[R] Problem while predicting in regression trees
Max Kuhn
mxkuhn at gmail.com
Mon May 9 18:22:22 CEST 2016
It is extremely difficult to tell what the issue might be without a
reproducible example.
The only thing that I can suggest is to use the non-formula interface to
`train` so that you can avoid creating dummy variables.

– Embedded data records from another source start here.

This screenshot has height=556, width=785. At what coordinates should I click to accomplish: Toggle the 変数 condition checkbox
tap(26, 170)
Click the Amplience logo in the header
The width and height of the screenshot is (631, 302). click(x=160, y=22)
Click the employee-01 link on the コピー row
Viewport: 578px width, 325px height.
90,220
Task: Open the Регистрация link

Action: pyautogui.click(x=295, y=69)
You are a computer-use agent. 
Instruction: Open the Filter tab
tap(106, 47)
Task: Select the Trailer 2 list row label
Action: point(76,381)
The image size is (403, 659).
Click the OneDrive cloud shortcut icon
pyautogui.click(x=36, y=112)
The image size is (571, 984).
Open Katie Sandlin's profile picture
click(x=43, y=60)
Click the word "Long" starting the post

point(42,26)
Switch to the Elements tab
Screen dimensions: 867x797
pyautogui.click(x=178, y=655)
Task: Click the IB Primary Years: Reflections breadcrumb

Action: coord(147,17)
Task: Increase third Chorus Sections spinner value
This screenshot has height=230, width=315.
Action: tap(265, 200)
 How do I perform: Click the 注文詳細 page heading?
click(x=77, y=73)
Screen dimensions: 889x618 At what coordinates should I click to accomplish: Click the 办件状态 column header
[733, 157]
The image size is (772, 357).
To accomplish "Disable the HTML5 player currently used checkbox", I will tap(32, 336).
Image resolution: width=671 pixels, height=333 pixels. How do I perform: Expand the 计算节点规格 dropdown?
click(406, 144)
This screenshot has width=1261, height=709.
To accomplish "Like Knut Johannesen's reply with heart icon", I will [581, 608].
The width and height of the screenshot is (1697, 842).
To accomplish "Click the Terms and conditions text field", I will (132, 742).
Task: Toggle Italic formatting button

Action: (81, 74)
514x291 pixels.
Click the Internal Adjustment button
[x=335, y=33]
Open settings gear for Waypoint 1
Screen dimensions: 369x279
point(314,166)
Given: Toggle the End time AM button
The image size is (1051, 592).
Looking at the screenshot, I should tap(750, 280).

On Mon, May 9, 2016 at 11:23 AM, Muhammad Bilal <
Muhammad2.Bilal at live.uwe.ac.uk> wrote:
> Hi Bert,
>
> Thanks for the response.
>
> I checked the datasets, however, the Hospitals level appears in both of
> them. See the output below:
>
> > sqldf("SELECT sector, count(*) FROM trainPFI GROUP BY sector")
> sector count(*)
> 1 Defense 9
> 2 Hospitals 101
> 3 Housing 32
> 4 Others 99
> 5 Public Buildings 39
> 6 Schools 148
> 7 Social Care 10
> 8 Transportation 27
> 9 Waste 26
> > sqldf("SELECT sector, count(*) FROM testPFI GROUP BY sector")
> sector count(*)
> 1 Defense 5
> 2 Hospitals 47
> 3 Housing 11
> 4 Others 44
> 5 Public Buildings 18
> 6 Schools 69
> 7 Social Care 9
> 8 Transportation 8
> 9 Waste 12
>
> Any thing else to try?
>
> --
> Muhammad Bilal
> Research Fellow and Doctoral Researcher,
> Bristol Enterprise, Research, and Innovation Centre (BERIC),
> University of the West of England (UWE),
> Frenchay Campus,
> Bristol,
> BS16 1QY
>
> muhammad2.bilal at live.uwe.ac.uk
>
>
> ________________________________________
> From: Bert Gunter <bgunter.4567 at gmail.com>
> Sent: 09 May 2016 01:42:39
> To: Muhammad Bilal
> Cc: r-help at r-project.org
> Subject: Re: [R] Problem while predicting in regression trees
>
> It seems that the data that you used for prediction contained a level
> "Hospitals" for the sector factor that did not appear in the training
> data (or maybe it's the other way round). Check this.
>
> Cheers,
> Bert
>
>
> Bert Gunter
>
> "The trouble with having an open mind is that people keep coming along
> and sticking things into it."
> -- Opus (aka Berkeley Breathed in his "Bloom County" comic strip )
>
>
> On Sun, May 8, 2016 at 4:14 PM, Muhammad Bilal
> <Muhammad2.Bilal at live.uwe.ac.uk> wrote:
> > Hi All,
> >
> > I have the following script, that raises error at the last command. I am
> new to R and require some clarification on what is going wrong.
> >
> > #Creating the training and testing data sets
> > splitFlag <- sample.split(pfi_v3, SplitRatio = 0.7)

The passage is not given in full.